▶ **Reading passage**
— Start —

A good cookbook can open up a world of possibilities for a passionate foodie - and can document their culinary history.
Beautiful imagery, an enticing ingredient list and an urge to get into the kitchen - cookbooks can play a huge part in our culinary adventures.
Cookbooks. Just saying the word soothes my soul. The last line of my CV states "likes to read cookbooks" and I'm not sure how many job interviews that's won or lost for me but I don't care - it's the truth.
There's no better way for me to relax than to settle myself in the big blue armchair, which sits conveniently beside my shelves of food books, and start leafing through these tomes of culinary pleasure. Inside lies the promise of new ideas and old favourites, challenge and comfort, all rolled into a collection of recipes. Most of mine are splashed and stained from my careless cooking style, although a few are pristine from under use - I just like looking at the pictures. Some have been gifts and others I've bought myself but all hold tremendous meaning to me. As a collection, I can chart my life through these books.

— End —

▶ **Listing**
— Start —

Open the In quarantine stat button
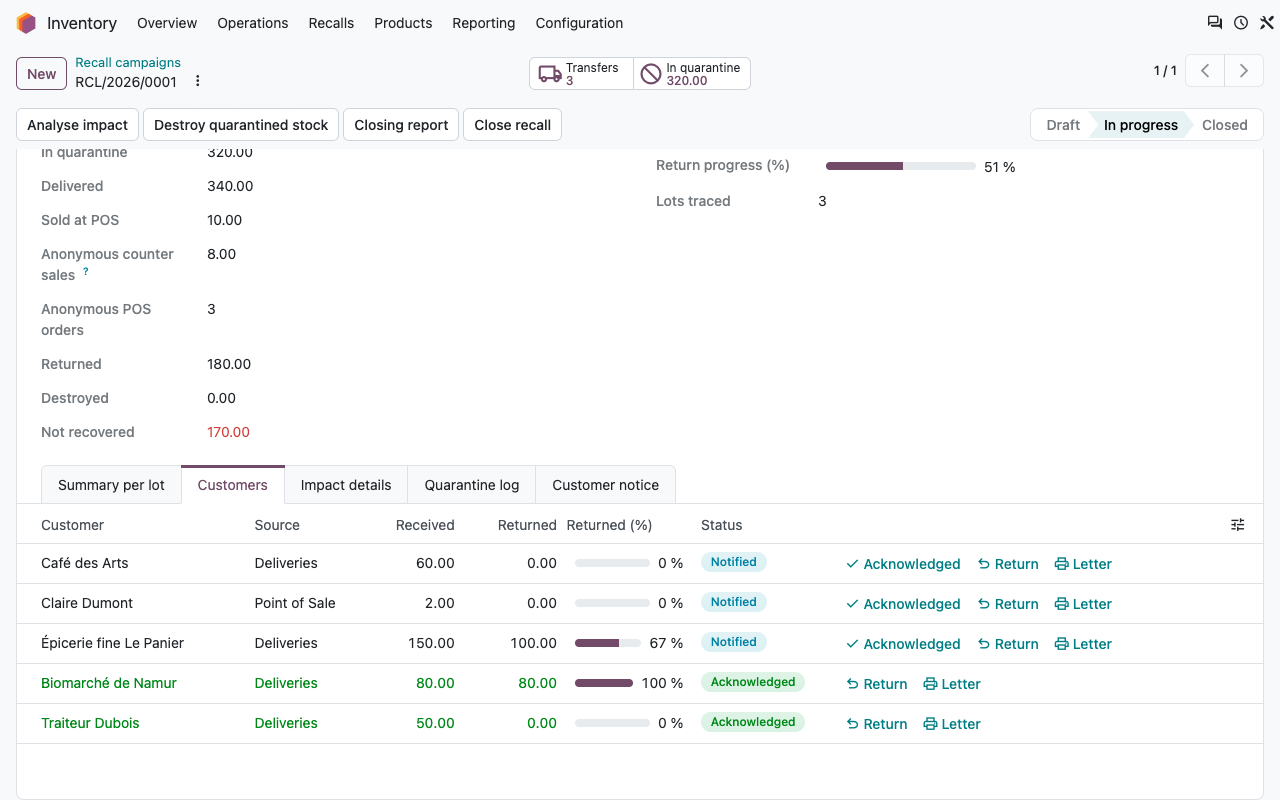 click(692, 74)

— End —
— Start —

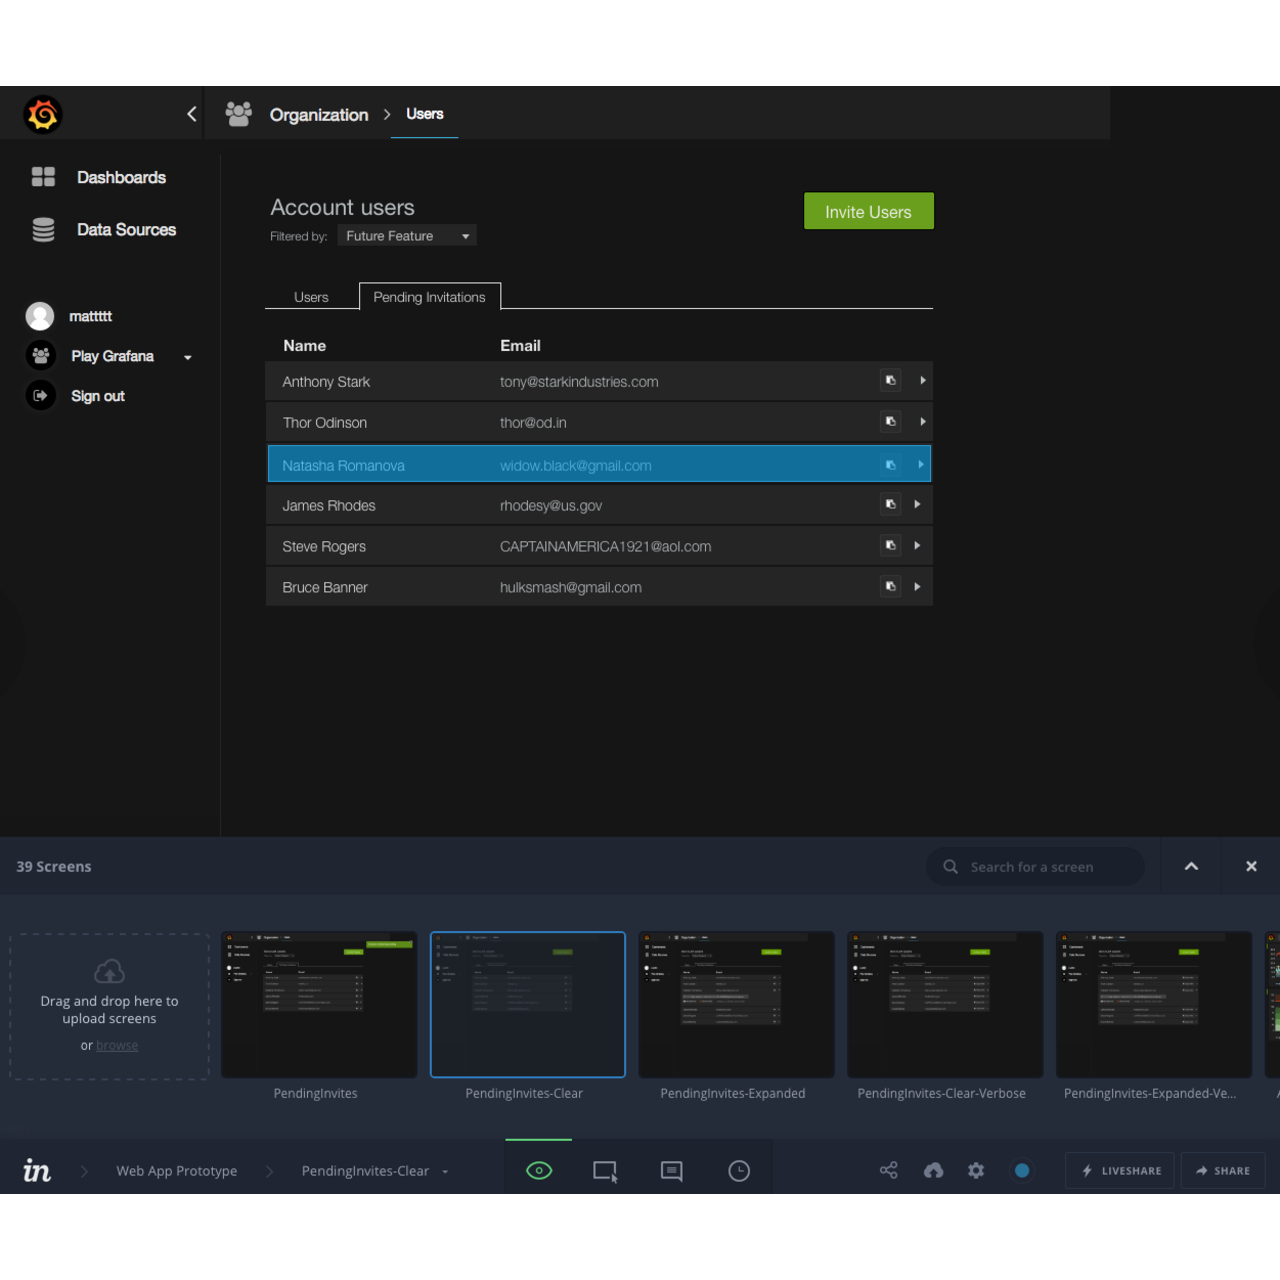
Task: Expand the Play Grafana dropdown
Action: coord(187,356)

— End —

▶ **What the task asks**
Please write out the passage from the cookbook column above, starting at "Cookbooks. Just saying" and ending at "through these books.".

▶ **Result of the exercise**
Cookbooks. Just saying the word soothes my soul. The last line of my CV states "likes to read cookbooks" and I'm not sure how many job interviews that's won or lost for me but I don't care - it's the truth.
There's no better way for me to relax than to settle myself in the big blue armchair, which sits conveniently beside my shelves of food books, and start leafing through these tomes of culinary pleasure. Inside lies the promise of new ideas and old favourites, challenge and comfort, all rolled into a collection of recipes. Most of mine are splashed and stained from my careless cooking style, although a few are pristine from under use - I just like looking at the pictures. Some have been gifts and others I've bought myself but all hold tremendous meaning to me. As a collection, I can chart my life through these books.